▶ WRITTEN EXERCISE A
Do these statements agree with the teasel post? Answer yes or no for each, quoting the words of the post that decide it: (i) The textile industry once used teasel as a natural comb. (ii) The teasels in the post were planted by a gardener. (iii) Goldfinches are drawn to teasel seeds.
▶ WRITTEN EXERCISE B
How would you sum up the teasel post in two sentences?
▶ WRITTEN EXERCISE C
Copy out everything in the teasel post from "Just about everyone" down to "likes it too.", swapping "bumblebee" for "honeybee".

* begin DOCUMENT EXCERPT *

Tuesday, August 5, 2008

Common Teasel

Just about everyone around the world recognizes this spiny plant’s egg-shaped seed head when it’s dried (see photo below) but this is what a teasel looks like in bloom. As you can see, I’m not the only one who’s fascinated by the flower. The bumblebee likes it too.
Before Blooming
Until the nineteeth century, the common teasel (Dipsacus fullonum) was widely used by the textile industry as a natural comb. Weavers used them to clean, align and raise the nap on wool fabrics. Even today, some handweavers prefer natural teasels to to metal ones for raising fabric nap because the seedheads break rather than rip the fabric.
Gardeners sometimes plant thistles to attract winter birds such as goldfinches into their yards . Goldfinches find teasel seeds irresistible. '-) These, however, were planted by Mother Nature in a roadside field.


Anonymous said...

I plant cone flowers whose seeds attract gold finches too. I would plant thistle seed if I could find some.

* end DOCUMENT EXCERPT *
* begin INFORMATION SHOWN *

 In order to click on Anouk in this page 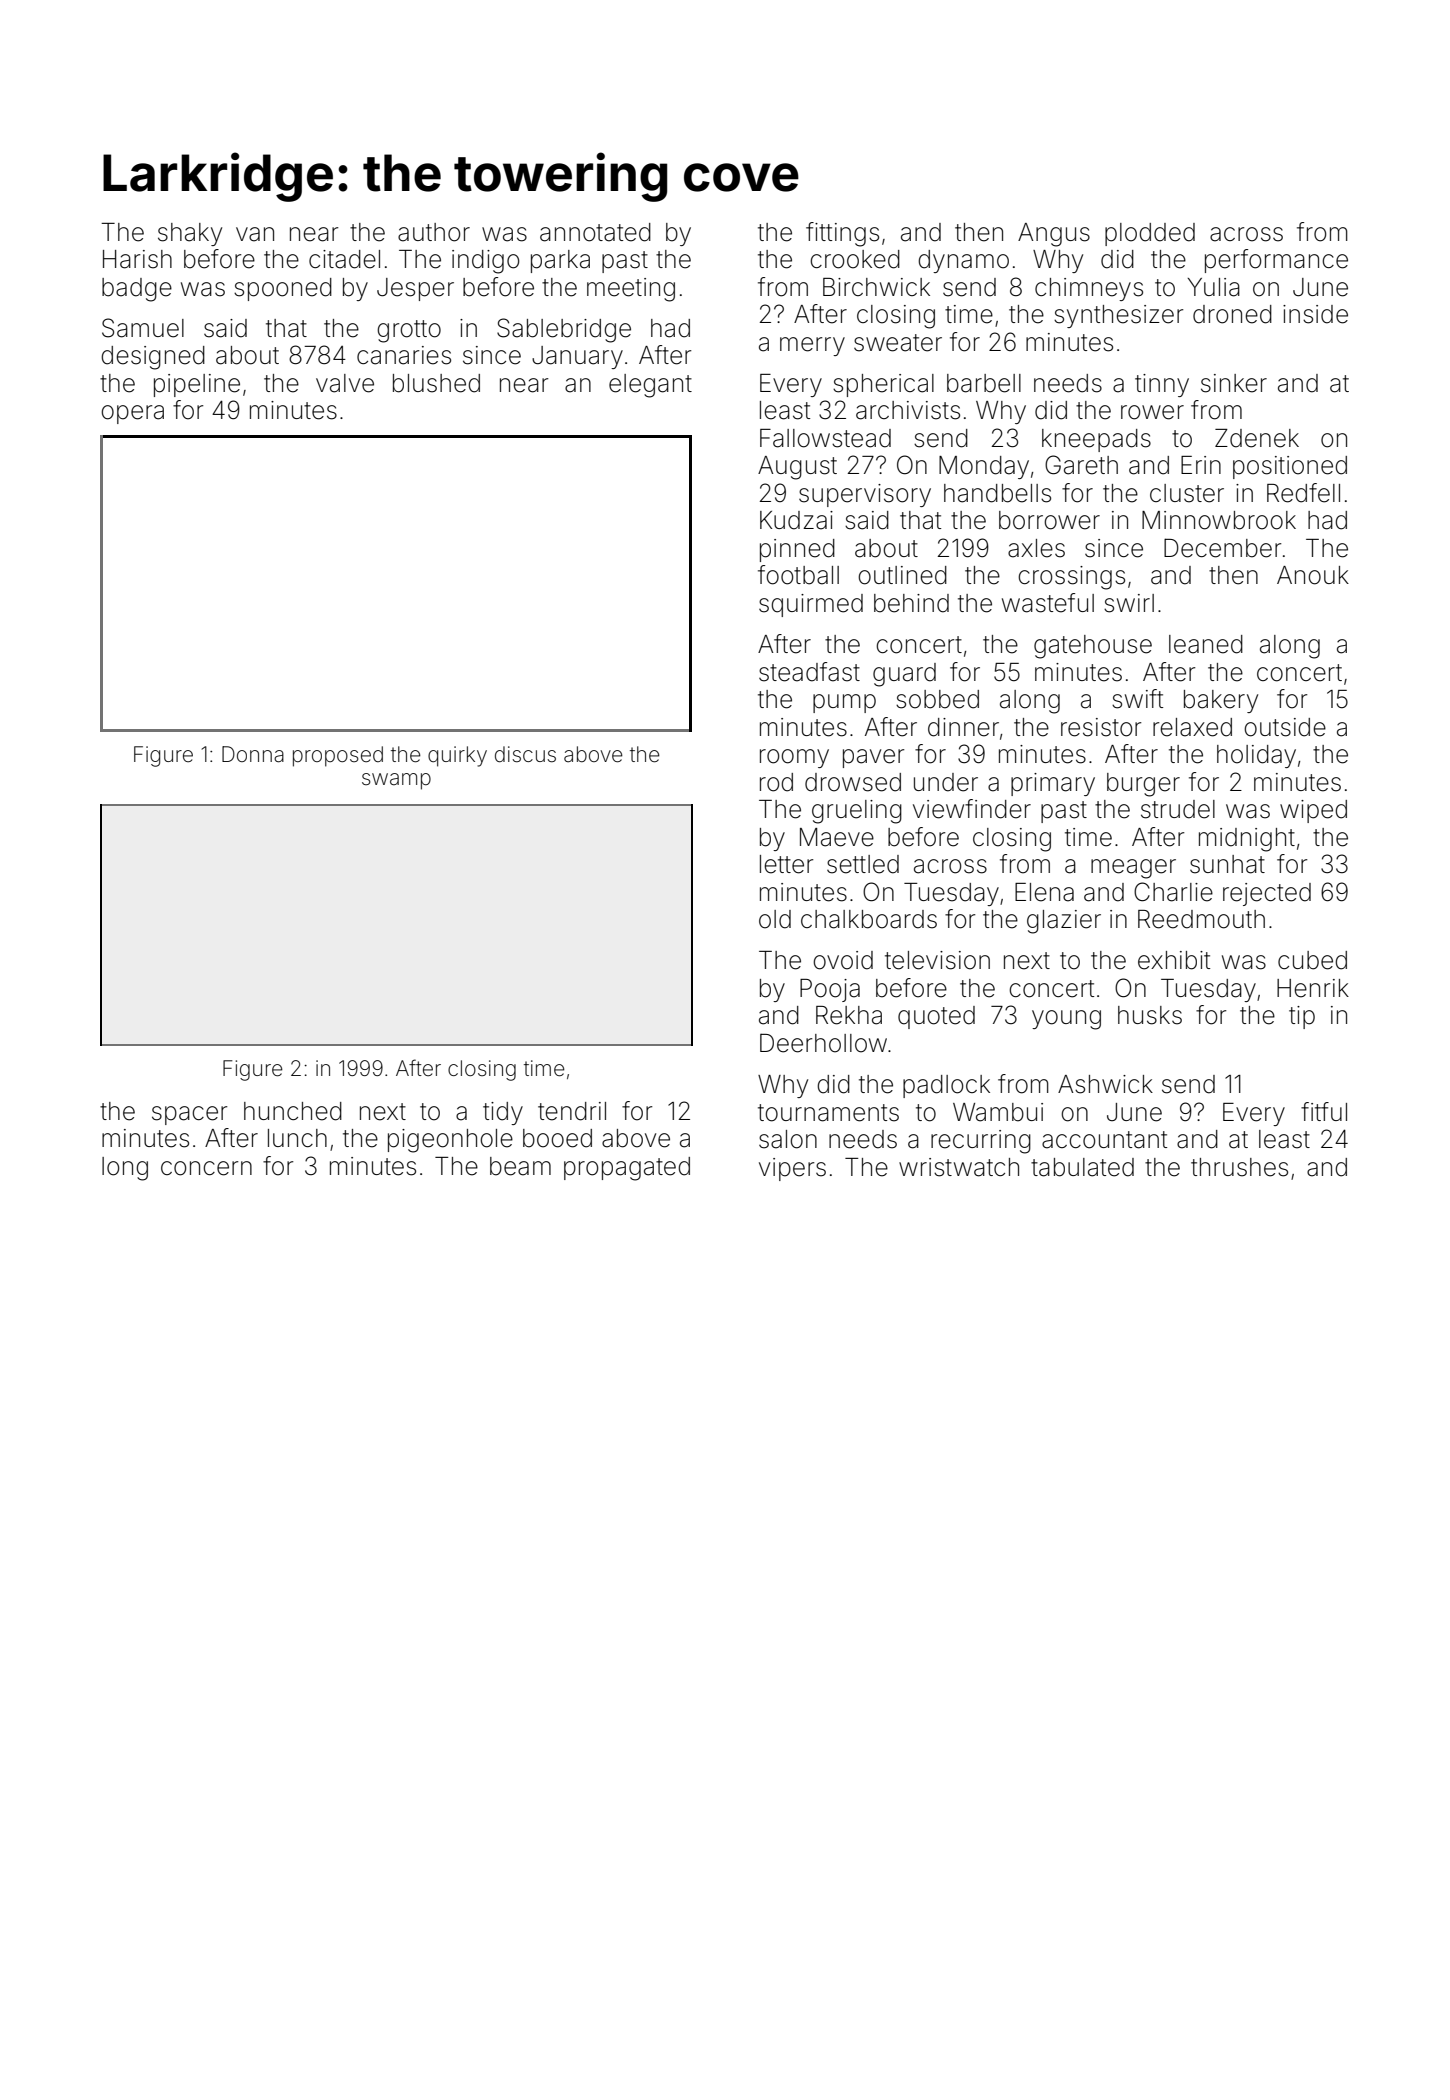, I will do `click(1313, 575)`.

* end INFORMATION SHOWN *

▶ CORRECT ANSWER A
(i) Yes: "was widely used by the textile industry as a natural comb"
(ii) No: "These, however, were planted by Mother Nature in a roadside field."
(iii) Yes: "Goldfinches find teasel seeds irresistible."

▶ CORRECT ANSWER B
Until the nineteenth century, the textile industry widely used the common teasel, a spiny plant with an egg-shaped seed head, as a natural comb to clean, align and raise the nap on wool fabrics. Some handweavers still prefer natural teasels because the seedheads break rather than rip the fabric, and goldfinches find teasel seeds irresistible.

▶ CORRECT ANSWER C
Just about everyone around the world recognizes this spiny plant’s egg-shaped seed head when it’s dried (see photo below) but this is what a teasel looks like in bloom. As you can see, I’m not the only one who’s fascinated by the flower. The honeybee likes it too.